# Tareas por realizar
A) Según el texto sobre los sobres, ¿cuántas veces envió Carlos su libro de 1998?
B) Transcribe del texto sobre los sobres todo lo que va desde "Al fin, estamos" hasta "poesía sea leído.".

# Texto proporcionado
##########

Héctor Ranea
Sobre la obstinación de los
sobres
Cada diez años, más o menos, nos encontramos con Carlos. Hace años fue
en el Teatro San Martín, cuando él podía ir al centro y yo a Buenos
Aires. Ahora los encuentros son más o menos frecuentes, pero por
Internet. Lo descabellado es que siempre son a través de episódicas
visiones alucinadas. Por ejemplo, esta vez, leyendo una revista de
Ciencia de Materiales, de la que sólo por casualidad llegó a mis manos
un número, me encuentro con un artículo suyo sobre conversaciones con
Roberto Aizenberg - cuando la ocupación de Barbarito, vista desde la
ortodoxia, lo excluiría de la posible lista de colaboradores habituales
de tal publicación-. (1)
Al fin, estamos acostumbrados, Carlos y yo, a esos encuentros. Y ahora
me llegó su libro de 1998, regalado, como siempre. Lo envió dos veces,
porque es cosa sabida que el Correo en nuestro país es exigente y
necesita de confirmaciones del deseo de que un libro de poesía sea leído.
No viaja en ese sobre un material desierto ni prolijas palabras, sino un
peligroso acento de pensamientos y pasiones que el Correo teme
distribuir sin consentimiento de partes tan disímiles como el lector, el
autor, los constructores de avenidas, los taladores de árboles y un
heladero que pasa todos los días de verano frente a mi casa... En fin.

##########

# Líneas mostradas

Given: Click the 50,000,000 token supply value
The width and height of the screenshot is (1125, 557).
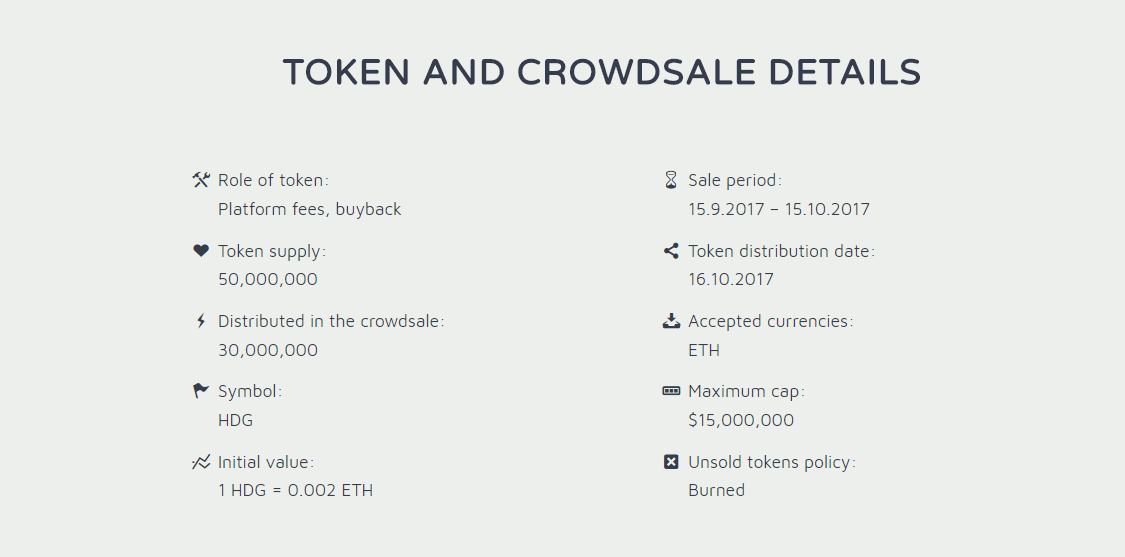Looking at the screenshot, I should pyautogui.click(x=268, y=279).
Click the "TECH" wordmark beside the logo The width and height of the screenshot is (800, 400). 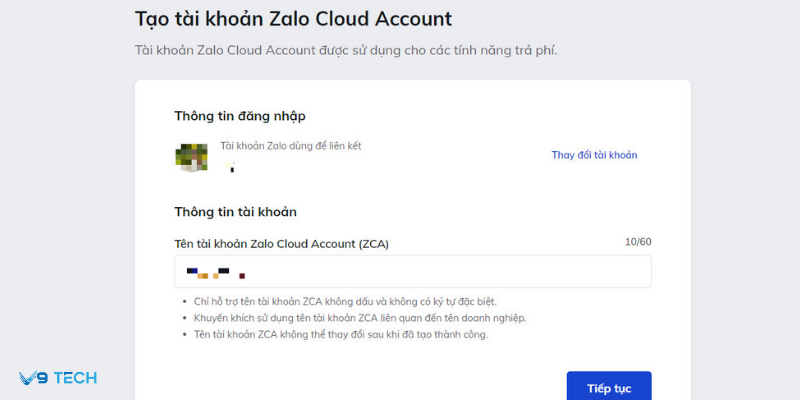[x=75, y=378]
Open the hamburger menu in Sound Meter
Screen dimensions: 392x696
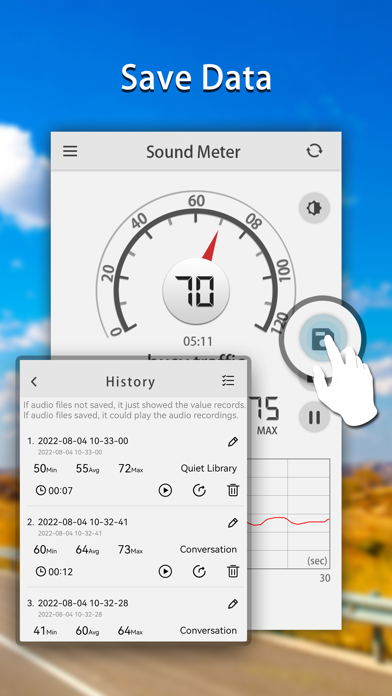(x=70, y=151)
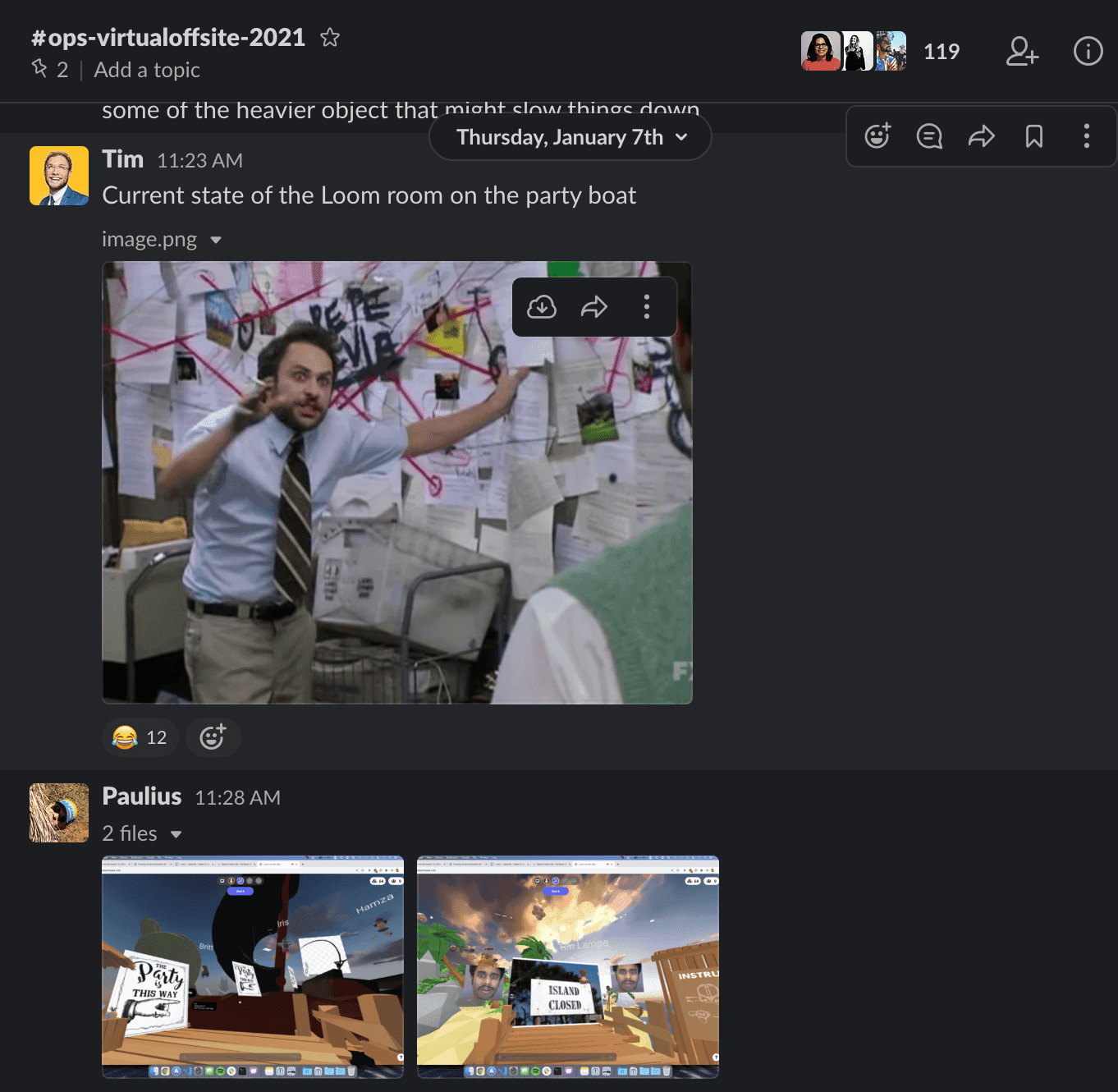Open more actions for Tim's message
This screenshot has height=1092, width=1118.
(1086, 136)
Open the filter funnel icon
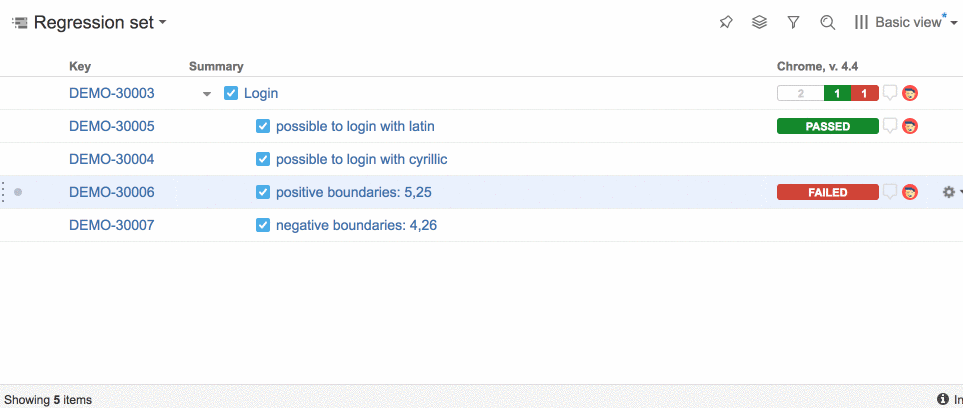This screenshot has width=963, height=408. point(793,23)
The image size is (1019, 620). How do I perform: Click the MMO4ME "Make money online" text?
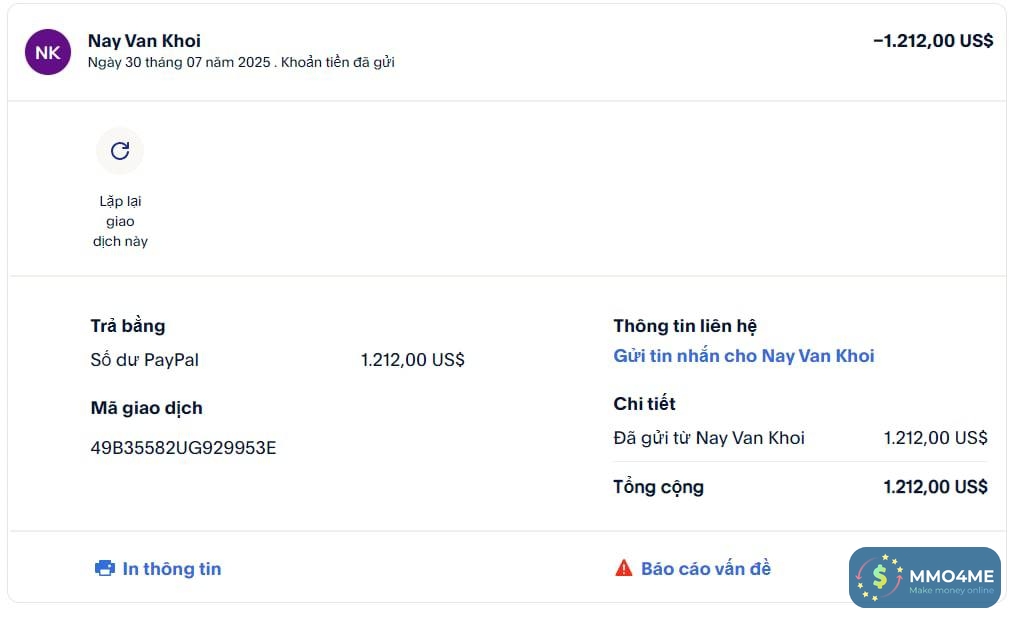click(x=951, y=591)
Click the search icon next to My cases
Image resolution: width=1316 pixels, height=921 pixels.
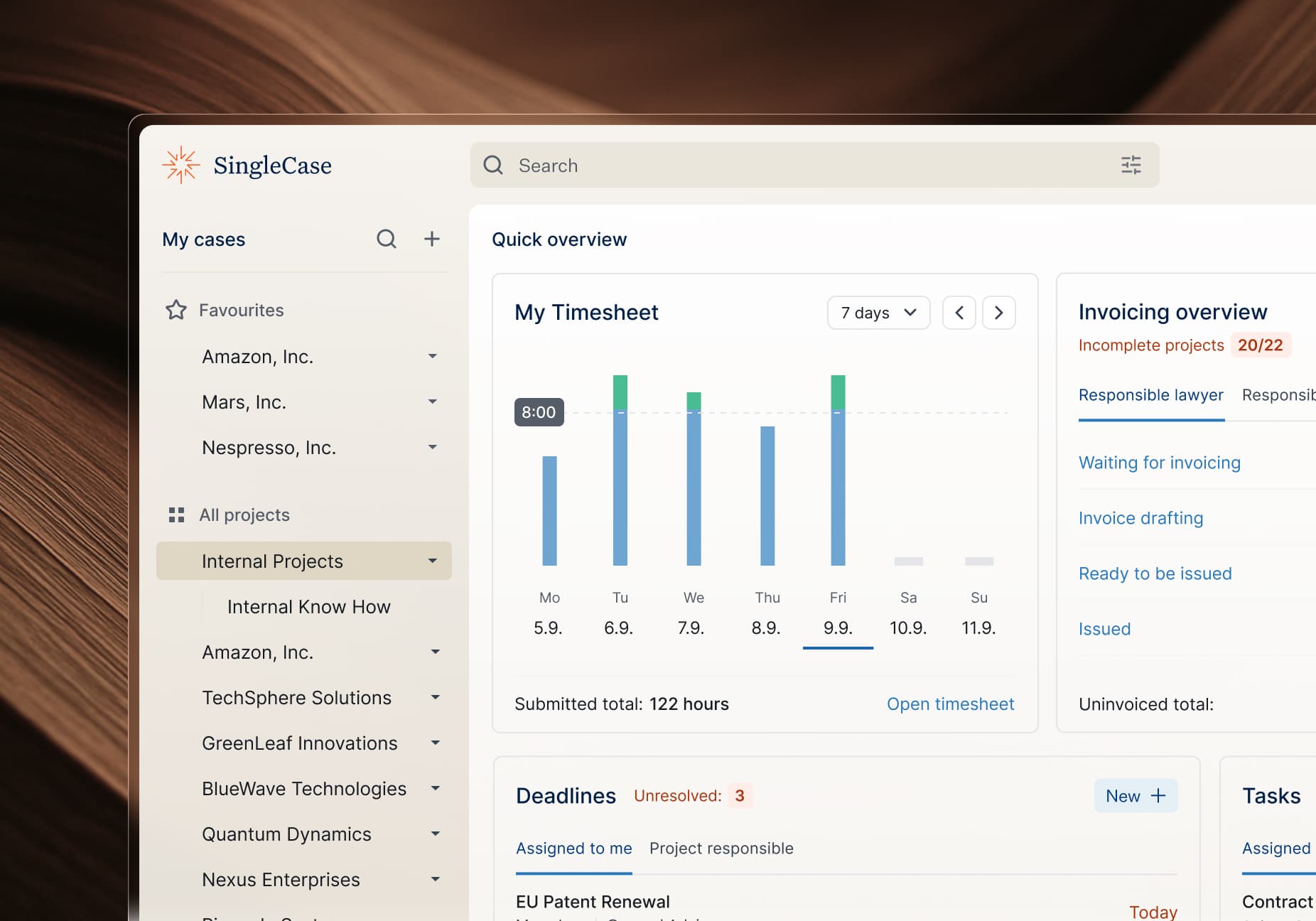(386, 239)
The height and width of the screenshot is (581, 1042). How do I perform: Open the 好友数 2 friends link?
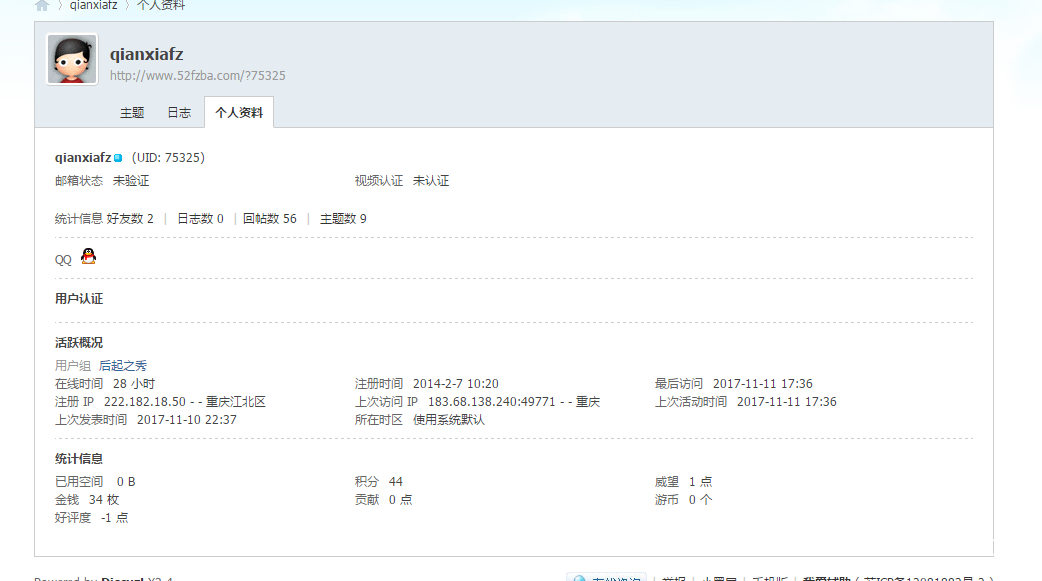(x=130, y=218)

##########

# Lista de soluciones
A) Dos veces.

B)
Al fin, estamos acostumbrados, Carlos y yo, a esos encuentros. Y ahora
me llegó su libro de 1998, regalado, como siempre. Lo envió dos veces,
porque es cosa sabida que el Correo en nuestro país es exigente y
necesita de confirmaciones del deseo de que un libro de poesía sea leído.